• Work request: I need the lines from the one holding "Image resolution: width=1280" to the last line of the data below repeated exactly, both included, without pictures.

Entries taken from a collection
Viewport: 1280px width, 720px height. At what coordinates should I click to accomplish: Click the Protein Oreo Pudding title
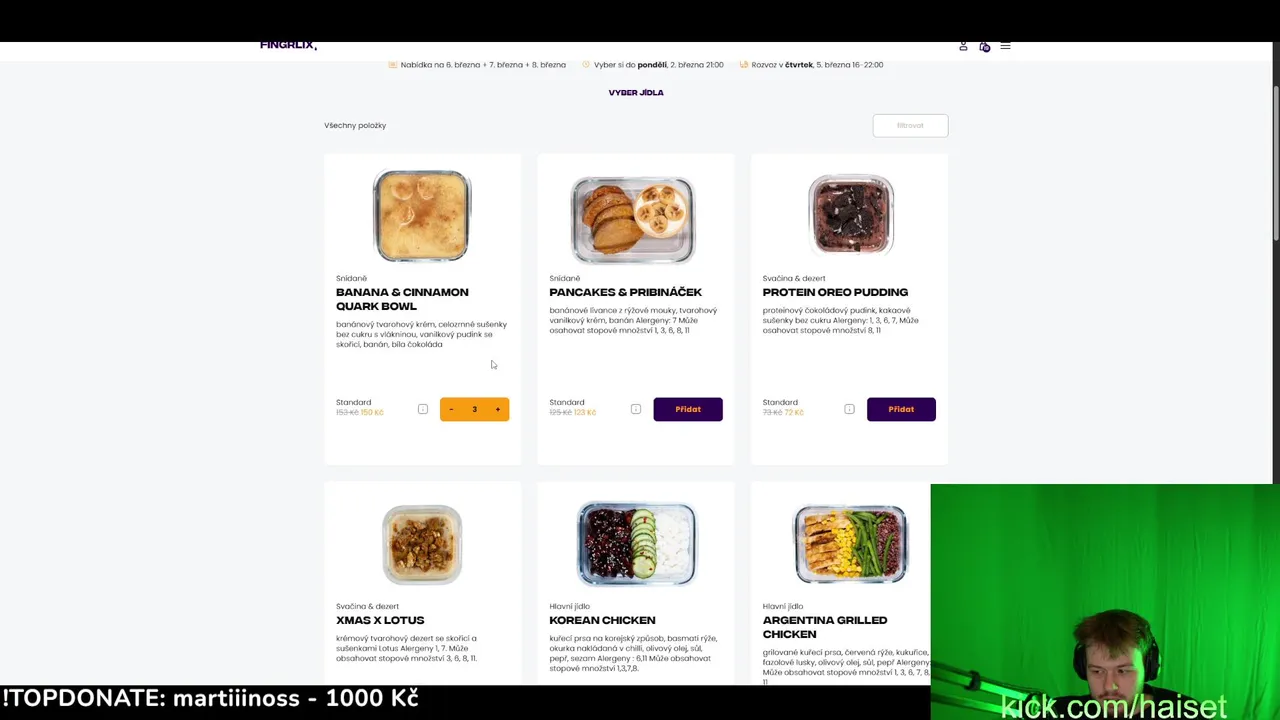point(835,292)
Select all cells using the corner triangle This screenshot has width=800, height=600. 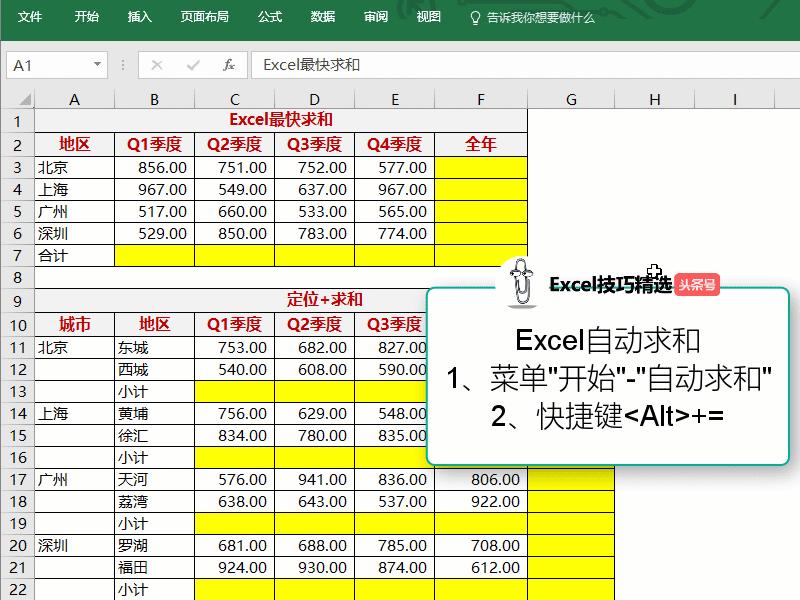[25, 98]
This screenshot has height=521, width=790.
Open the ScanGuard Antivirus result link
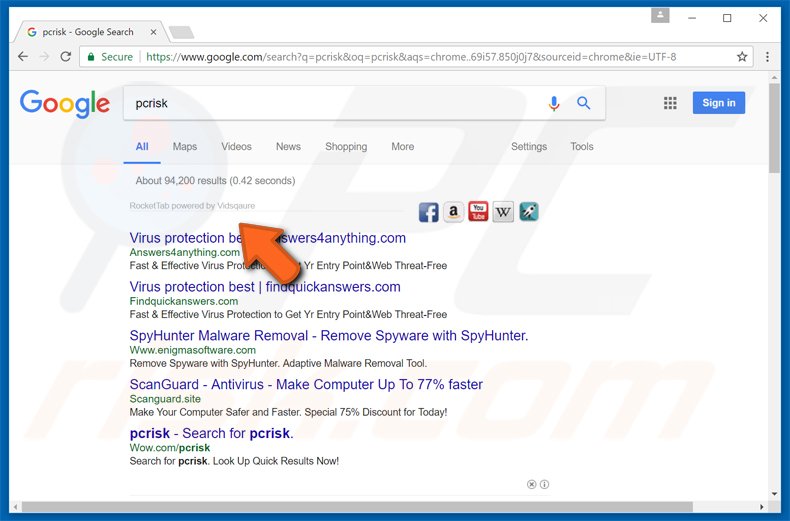click(306, 385)
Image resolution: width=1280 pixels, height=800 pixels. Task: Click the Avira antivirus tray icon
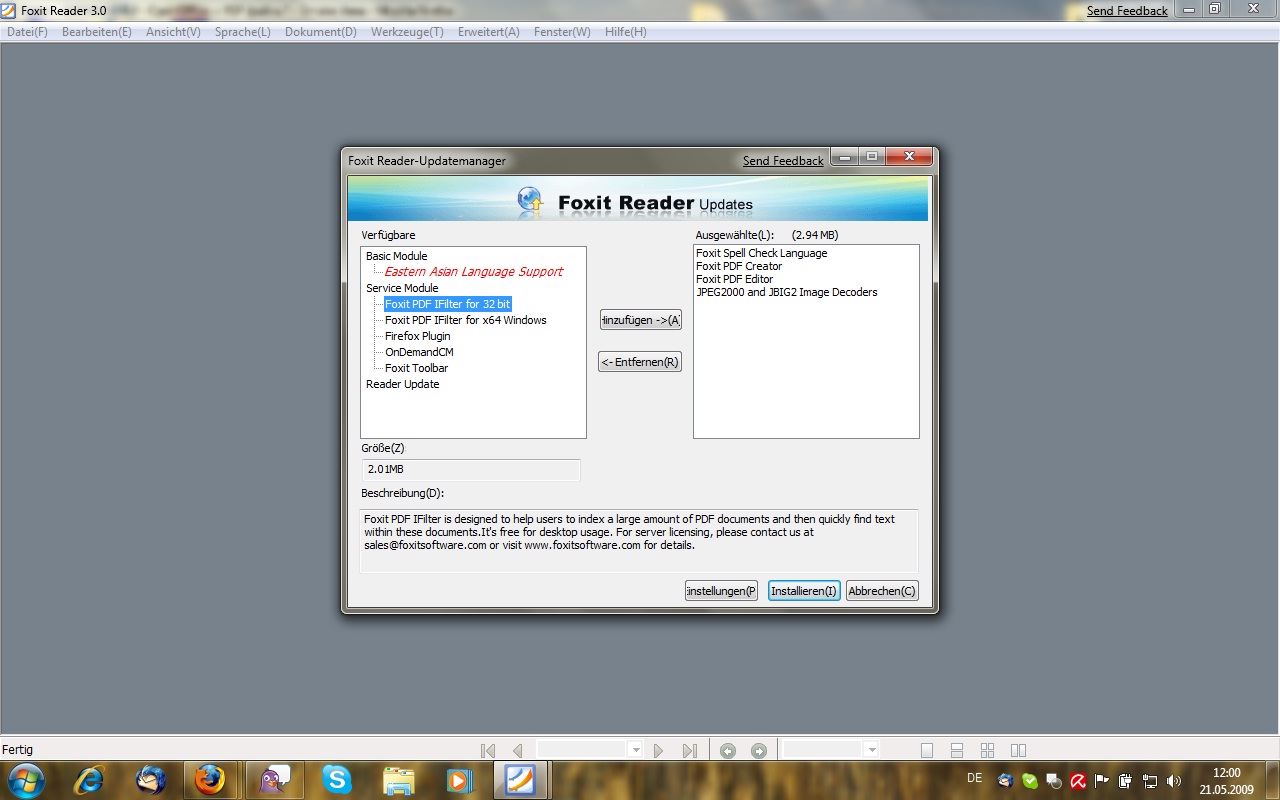[x=1078, y=780]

• Reply to the exercise:
Image resolution: width=1280 pixels, height=800 pixels. Task: Click the Avira antivirus tray icon
[x=1078, y=780]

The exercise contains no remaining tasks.